* Text passage

SUPREME COURT OF THE STATE OF NEW YORK APPELLATE DIVISION SECOND JUDICIAL DEPARTMENT
May 18, 2010
IN THE MATTER OF LYNN F. BALGLEY, RESPONDENT,
ROBERT J. COHEN, APPELLANT.
In a proceeding pursuant to Family Court Act article 6, the father appeals from an order of the Family Court, Westchester County (Malone, J.), dated February 17, 2009, which, after a hearing, in effect, granted the mother's petition to suspend the father's visitation with the subject child, and further directed that the father's visitation shall remain suspended until the child's treating therapist recommends that visitation should be reinstated.
Published by New York State Law Reporting Bureau pursuant to Judiciary Law § 431.
This opinion is uncorrected and subject to revision before publication in the Official Reports.
PETER B. SKELOS, J.P., DANIEL D. ANGIOLILLO, JOHN M. LEVENTHAL SHERI S. ROMAN, JJ.
(Docket No. V-04804-99)
DECISION & ORDER
ORDERED that the order is modified, on the law, by deleting the second decretal paragraph thereof directing "that [the father's] access to David shall remain suspended until David's treating therapist recommends that [the father's] access should be reinstated"; as so modified, the order is affirmed, without costs or disbursements.
When making a determination with respect to visitation, the most important factor is the best interests of the child (see Matter of Shockome v Shockome, 53 AD3d 618, 619). A visitation order may be modified upon a showing of sufficient change in circumstances since the entry of the prior order such that modification is warranted to further the child's best interests (id.). Since "[a] non-custodial parent is entitled to meaningful visitation," the "denial of that right must be based on substantial evidence that visitation would be detrimental to the welfare of the child" (Matter of Sinnott-Turner v Kolba, 60 AD3d 774, 775). Here, the Family Court's determination that it was in the best interests of the subject child to suspend the father's visitation with the child has a sound and substantial basis in the record and, thus, we decline to disturb it (id. at 776; see Matter of Thompson v Yu-Thompson, 41 AD3d 487, 488).

* Required tasks
1. In the court decision, which county's Family Court issued the order being appealed?
2. Print the part of the court decision between "(Docket No. V-04804-99)" and "costs or disbursements.", inclusive.

* Extracted material
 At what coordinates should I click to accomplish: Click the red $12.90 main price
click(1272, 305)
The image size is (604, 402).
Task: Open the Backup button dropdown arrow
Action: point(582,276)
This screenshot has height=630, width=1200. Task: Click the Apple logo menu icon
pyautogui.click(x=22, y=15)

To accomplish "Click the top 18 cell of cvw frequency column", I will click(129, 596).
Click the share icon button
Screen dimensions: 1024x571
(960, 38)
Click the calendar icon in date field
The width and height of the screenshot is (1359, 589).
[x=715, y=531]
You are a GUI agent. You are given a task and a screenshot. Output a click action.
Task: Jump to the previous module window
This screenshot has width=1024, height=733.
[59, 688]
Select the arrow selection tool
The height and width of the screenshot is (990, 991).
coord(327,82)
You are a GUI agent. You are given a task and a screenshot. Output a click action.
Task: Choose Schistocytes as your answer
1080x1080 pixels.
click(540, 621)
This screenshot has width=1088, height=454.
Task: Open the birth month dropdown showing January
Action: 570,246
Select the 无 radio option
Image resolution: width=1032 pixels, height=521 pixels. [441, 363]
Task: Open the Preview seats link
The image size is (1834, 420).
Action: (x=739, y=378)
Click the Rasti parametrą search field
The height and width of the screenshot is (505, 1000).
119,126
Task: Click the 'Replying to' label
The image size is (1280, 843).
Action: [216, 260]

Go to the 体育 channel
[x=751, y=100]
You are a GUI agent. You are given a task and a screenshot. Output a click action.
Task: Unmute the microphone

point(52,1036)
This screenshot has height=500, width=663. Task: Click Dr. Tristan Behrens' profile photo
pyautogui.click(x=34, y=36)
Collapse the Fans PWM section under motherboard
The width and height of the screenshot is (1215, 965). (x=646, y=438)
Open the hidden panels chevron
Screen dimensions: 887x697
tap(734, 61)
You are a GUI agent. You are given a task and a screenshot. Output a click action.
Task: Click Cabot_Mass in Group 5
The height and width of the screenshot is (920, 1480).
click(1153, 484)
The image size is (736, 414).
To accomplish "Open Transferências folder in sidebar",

* Solution set
1. Westchester County.

2.
(Docket No. V-04804-99)
DECISION & ORDER
ORDERED that the order is modified, on the law, by deleting the second decretal paragraph thereof directing "that [the father's] access to David shall remain suspended until David's treating therapist recommends that [the father's] access should be reinstated"; as so modified, the order is affirmed, without costs or disbursements.